Prova tu:
Le tre affermazioni seguenti concordano con il brano sulla pandemia? Rispondi sì o no a ciascuna, citando alla lettera le parole del brano che decidono.
1. Nel medioevo la morte improvvisa era molto temuta.
2. Oggi la morte è raramente rappresentata nel cinema.
3. Non esistono protocolli che indichino le attrezzature necessarie per affrontare una pandemia.

Brano estratto:
════════
Pandemia: riflessioni a margine di un evento che ha sconvolto il mondo.
“Ricordati che devi morire!” grida un monaco del rinascimento a Massimo Troisi nel film Non ci resta che piangere. E lui risponde “Mo’ me lo segno, non ti preoccupare…”. Tutti siamo un po’ Massimo Troisi: sappiamo che morire “ci toccherà”, prima o poi, ma preferiamo non pensarci, fino a quando la vita ci costringerà ad affrontare la nostra finitezza. Ma saremo preparati a quel momento?
Prepararsi alla morte
Nel medioevo era considerato terribile morire senza avere avuto il tempo di prepararsi: la morte improvvisa era temuta come la peste. Erano perfino stati pubblicati dei libri con istruzioni e suggerimenti per prepararsi ad una buona morte, come Ars moriendi o Della preparazione alla morte di Erasmo da Rotterdam. Fino a qualche decennio fa, era normale assistere a domicilio una persona che moriva di vecchiaia, circondata da parenti grandi e piccoli. Era il sogno di tutti: morire a casa, circondati dai propri cari.
La morte come sconfitta
Oggi, invece, la morte, quotidianamente rappresentata nel cinema, è nascosta ed evitata nella vita di tutti i giorni. È vissuta come sconfitta, come evento del quale è meglio non parlare (anche solo per scaramanzia) e tanto meno considerarla materia su cui riflettere per essere preparati quando arriverà il suo momento. Poi, quel momento arriva e ci sconvolge. Come ci hanno sconvolto le tante morti causate dalla pandemia che è piombata nelle nostre vite cambiandole radicalmente.
La pandemia ci ha colti impreparati?
Anche la pandemia è un evento che non avrebbe dovuto coglierci impreparati: da anni se ne parla, esistono protocolli che definiscono le attrezzature necessarie per affrontare il problema adeguatamente, ma ancora una volta si è preferito non pensarci. Si è adottata l’opzione di rimandare il problema “a quando succederà”. Ora è successo. Abbiamo dovuto improvvisamente cambiare le nostre abitudini e i nostri ritmi. Ci siamo resi conto di essere più fragili di quanto pensassimo. Sarà l’occasione per riflettere sui nostri valori, le nostre aspettative e le scelte da fare, oppure torneremo a comportarci come prima, come se nulla fosse?
════════
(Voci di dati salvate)
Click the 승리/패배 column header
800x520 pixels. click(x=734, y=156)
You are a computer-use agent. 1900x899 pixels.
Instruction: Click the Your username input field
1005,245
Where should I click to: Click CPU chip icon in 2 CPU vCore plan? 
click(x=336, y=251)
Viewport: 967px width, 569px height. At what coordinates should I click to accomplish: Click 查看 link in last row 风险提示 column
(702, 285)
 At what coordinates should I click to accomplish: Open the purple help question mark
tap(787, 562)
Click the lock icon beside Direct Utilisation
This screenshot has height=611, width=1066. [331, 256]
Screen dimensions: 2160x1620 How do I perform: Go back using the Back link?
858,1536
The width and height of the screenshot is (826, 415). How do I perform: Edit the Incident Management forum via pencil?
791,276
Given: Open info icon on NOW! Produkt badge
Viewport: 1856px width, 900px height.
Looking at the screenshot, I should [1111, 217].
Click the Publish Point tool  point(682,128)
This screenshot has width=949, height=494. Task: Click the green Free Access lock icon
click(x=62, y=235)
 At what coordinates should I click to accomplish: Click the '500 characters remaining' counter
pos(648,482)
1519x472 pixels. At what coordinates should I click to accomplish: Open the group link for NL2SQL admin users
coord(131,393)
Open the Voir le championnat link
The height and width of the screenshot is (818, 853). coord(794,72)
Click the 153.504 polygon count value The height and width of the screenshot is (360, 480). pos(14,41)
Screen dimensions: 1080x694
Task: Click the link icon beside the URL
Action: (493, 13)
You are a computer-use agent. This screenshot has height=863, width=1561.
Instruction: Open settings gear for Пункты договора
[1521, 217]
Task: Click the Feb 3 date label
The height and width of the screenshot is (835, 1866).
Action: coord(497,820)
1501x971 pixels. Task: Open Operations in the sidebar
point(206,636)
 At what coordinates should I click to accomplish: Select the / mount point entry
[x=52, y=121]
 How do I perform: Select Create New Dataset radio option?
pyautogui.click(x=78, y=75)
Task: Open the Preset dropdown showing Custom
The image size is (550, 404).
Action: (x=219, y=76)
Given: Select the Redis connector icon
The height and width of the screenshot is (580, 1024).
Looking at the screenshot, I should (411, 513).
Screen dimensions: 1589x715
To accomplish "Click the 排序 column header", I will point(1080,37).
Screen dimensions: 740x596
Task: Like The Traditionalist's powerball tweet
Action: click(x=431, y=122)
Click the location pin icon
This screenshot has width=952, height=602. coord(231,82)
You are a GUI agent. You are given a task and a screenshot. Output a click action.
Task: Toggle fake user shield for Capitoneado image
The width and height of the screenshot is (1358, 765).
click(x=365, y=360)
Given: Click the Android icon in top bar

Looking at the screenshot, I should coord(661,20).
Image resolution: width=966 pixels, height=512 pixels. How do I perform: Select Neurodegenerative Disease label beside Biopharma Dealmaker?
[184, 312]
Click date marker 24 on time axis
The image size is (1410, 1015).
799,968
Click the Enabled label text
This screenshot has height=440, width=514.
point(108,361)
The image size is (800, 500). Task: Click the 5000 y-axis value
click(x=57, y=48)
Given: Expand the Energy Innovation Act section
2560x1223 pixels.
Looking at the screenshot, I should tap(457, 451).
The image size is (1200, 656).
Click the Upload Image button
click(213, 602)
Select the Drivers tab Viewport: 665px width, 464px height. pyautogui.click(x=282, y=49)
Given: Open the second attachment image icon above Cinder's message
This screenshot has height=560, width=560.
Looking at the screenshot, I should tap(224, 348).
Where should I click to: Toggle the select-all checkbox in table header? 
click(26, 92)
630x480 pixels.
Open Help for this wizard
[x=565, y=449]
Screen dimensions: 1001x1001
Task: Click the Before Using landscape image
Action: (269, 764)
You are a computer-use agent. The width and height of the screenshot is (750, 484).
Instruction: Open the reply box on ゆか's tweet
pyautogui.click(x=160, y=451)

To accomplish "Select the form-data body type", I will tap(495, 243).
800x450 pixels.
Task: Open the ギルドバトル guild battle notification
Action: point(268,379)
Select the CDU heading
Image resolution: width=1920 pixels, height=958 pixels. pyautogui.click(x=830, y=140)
════════
Risultato del compito:
1. Sì: «la morte improvvisa era temuta come la peste».
2. No: «la morte, quotidianamente rappresentata nel cinema».
3. No: «esistono protocolli che definiscono le attrezzature necessarie per affrontare il problema adeguatamente».